TASK GOAL:
Below are some records. Set down exactly the line holding "The width and height of the screenshot is (784, 392)." and every later line through the end, omitting the pictures.

Stored items:
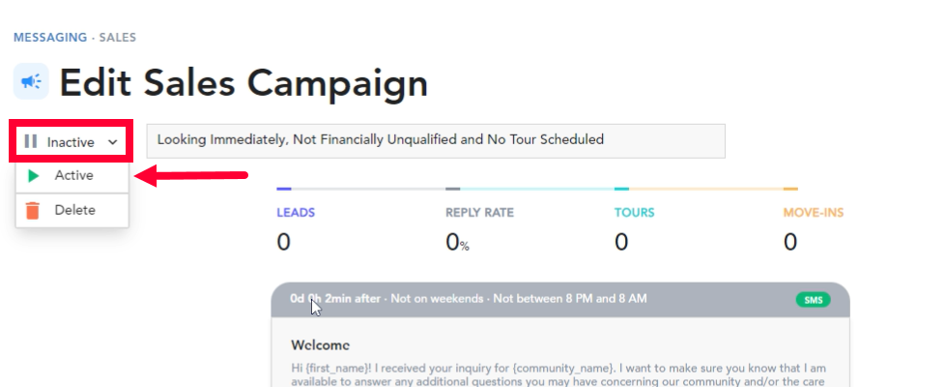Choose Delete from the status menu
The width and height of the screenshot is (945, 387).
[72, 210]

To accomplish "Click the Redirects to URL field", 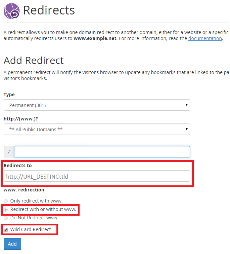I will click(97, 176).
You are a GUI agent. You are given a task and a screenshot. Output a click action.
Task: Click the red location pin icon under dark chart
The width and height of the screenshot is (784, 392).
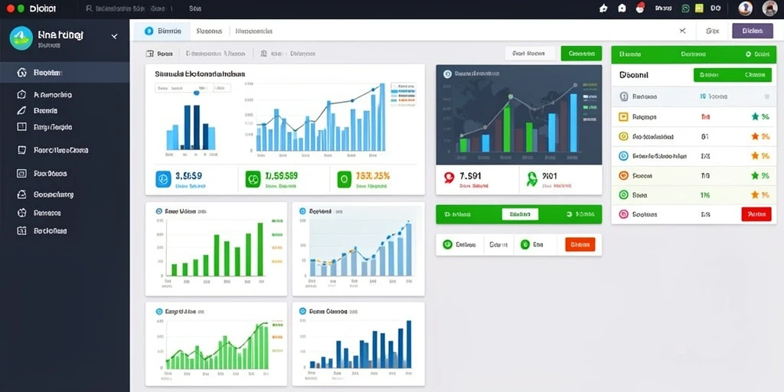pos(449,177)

WRITTEN SOLUTION:
The width and height of the screenshot is (784, 392).
pos(449,177)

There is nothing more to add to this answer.